Degree: MA, Anthropology, 2013, U of Denver

Chinuk Wawa (also called Chinook Jargon) began as a trading language of the Pacific Northwest in the late eighteenth century. As it developed, it became the major heritage language of the Confederated Tribes of the Grand Ronde, an intertribal nation located in Oregon. Now, as older speakers of the language pass on, there is an effort by the Grand Ronde to revitalize this language not only on the Grand Ronde Reservation, but also in nearby Portland, Oregon. However, revitalization can be a complicated process, as tribal leaders attempt to define Chinuk to maintain its traditions while adapting its vocabulary for the twenty-first century.
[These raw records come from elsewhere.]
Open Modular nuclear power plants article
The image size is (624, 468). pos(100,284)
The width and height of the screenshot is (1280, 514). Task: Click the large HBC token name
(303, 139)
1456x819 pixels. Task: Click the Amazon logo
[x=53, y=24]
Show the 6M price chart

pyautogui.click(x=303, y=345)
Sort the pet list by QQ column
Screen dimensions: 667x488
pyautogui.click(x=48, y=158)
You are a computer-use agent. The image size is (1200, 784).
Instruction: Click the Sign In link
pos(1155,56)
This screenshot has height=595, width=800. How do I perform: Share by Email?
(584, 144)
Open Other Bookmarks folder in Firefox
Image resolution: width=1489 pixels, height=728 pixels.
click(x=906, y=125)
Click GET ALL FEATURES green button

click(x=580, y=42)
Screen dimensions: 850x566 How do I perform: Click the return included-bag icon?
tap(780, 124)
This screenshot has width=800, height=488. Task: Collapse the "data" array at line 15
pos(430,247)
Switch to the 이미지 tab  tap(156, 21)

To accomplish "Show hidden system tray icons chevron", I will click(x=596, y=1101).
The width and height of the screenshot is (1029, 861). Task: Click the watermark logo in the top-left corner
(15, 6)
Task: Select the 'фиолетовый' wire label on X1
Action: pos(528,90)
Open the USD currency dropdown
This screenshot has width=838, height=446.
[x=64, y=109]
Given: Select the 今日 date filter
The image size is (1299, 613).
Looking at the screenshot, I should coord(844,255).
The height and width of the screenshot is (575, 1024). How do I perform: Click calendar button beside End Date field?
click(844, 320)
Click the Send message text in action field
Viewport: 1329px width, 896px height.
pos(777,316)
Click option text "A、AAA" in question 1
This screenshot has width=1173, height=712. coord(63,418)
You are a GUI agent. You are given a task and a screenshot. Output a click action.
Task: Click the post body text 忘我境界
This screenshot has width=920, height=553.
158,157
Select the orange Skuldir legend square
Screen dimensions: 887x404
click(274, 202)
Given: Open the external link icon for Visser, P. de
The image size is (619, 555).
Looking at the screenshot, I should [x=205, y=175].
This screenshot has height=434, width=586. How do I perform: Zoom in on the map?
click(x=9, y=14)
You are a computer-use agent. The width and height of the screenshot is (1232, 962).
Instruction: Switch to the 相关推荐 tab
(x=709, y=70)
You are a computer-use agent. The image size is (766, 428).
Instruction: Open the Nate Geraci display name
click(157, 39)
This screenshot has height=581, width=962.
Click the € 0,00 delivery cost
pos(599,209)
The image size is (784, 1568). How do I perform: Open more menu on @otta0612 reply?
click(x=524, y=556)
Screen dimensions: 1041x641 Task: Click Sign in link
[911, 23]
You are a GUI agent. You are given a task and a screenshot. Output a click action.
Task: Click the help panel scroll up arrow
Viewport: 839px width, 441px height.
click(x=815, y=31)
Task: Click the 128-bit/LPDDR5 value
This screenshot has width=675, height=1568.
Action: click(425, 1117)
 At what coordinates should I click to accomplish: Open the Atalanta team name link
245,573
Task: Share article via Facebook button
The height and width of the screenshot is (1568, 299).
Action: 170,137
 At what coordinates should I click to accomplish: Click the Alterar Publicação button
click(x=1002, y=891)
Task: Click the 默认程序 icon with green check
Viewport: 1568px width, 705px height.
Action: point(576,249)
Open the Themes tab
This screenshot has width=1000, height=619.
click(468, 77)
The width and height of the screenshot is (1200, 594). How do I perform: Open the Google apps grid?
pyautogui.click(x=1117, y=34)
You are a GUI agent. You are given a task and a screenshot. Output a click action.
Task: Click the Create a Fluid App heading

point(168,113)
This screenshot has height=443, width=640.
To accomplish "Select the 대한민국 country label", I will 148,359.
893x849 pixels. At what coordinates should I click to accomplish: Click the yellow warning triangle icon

This research thesis examines the process of creating authenticity through an ethnography of Chinuk Wawa speakers. Results indicate that revitalization of indigenous languages takes many forms; authenticity is difficult to maintain as the language is used in a number of environments and adapted for the twenty-first century. Advisors/Committee Members: Richard Clemmer-Smith, Ph.D..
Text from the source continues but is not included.